The trials with complex designs, such as factorial designs, crossover trials, and trials with >2 parallel arms, were excluded during the screening process to obtain a homogeneous sample of articles. Therefore, the clustering effect and its adjustment in trials with more complex trials have not been assessed. This may limit the generalisability of the results.

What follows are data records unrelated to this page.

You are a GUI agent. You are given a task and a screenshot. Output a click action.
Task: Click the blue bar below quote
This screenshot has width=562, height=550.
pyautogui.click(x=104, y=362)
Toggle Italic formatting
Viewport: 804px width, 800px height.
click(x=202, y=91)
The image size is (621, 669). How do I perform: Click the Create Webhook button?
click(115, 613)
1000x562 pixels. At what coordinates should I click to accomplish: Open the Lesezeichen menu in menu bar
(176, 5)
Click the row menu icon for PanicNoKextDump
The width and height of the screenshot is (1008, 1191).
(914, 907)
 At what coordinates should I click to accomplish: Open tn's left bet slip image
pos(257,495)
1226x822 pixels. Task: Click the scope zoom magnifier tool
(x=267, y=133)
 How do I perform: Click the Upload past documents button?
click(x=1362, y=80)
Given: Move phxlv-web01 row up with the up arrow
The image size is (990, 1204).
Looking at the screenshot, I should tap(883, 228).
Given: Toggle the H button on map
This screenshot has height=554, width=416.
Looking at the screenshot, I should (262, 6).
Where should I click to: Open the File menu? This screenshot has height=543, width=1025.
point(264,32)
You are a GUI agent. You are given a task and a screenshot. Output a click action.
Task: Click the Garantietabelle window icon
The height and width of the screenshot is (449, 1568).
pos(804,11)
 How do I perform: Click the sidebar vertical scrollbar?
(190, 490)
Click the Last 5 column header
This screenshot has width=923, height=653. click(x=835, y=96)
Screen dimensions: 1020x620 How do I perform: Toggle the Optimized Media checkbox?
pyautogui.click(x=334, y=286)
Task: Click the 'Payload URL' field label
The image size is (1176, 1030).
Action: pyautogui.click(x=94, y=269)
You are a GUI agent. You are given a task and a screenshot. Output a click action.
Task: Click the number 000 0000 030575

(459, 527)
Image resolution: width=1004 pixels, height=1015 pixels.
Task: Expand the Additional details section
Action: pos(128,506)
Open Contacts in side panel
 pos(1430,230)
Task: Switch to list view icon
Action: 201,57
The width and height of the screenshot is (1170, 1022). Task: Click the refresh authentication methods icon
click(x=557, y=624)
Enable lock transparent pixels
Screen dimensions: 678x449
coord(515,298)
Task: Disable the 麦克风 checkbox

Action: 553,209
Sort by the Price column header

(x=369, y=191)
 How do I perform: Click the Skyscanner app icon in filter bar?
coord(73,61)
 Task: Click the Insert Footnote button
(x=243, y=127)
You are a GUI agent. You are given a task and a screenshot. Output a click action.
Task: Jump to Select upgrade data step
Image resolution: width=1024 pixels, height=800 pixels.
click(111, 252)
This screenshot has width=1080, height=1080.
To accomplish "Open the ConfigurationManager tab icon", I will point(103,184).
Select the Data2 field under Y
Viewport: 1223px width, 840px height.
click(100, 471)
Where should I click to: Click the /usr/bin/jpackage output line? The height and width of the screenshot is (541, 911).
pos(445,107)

Another limitation is that the treatment-by-centre interaction is not considered. However, as the main objective of a trial is often to assess the overall treatment effect, it is recommended to investigate the treatment effect using a model that only contains the centre effect.14,26
CONCLUSION
The issue of clustering by health professionals in iRCT has gained attention in the last few years, and there is need for further research in this field to elicit some more facts about this matter and to provide further guidelines about the anticipation of, and accommodation for, potential clustering. A simulation study will be helpful to demonstrate the clustering affect on the results of an iRCT. Although each and every form of the clustering may not need to be accounted for at the analysis stage,27 this paper highlights the existence of this issue to the readers and reviewers and the need for analysis adjustment in certain cases.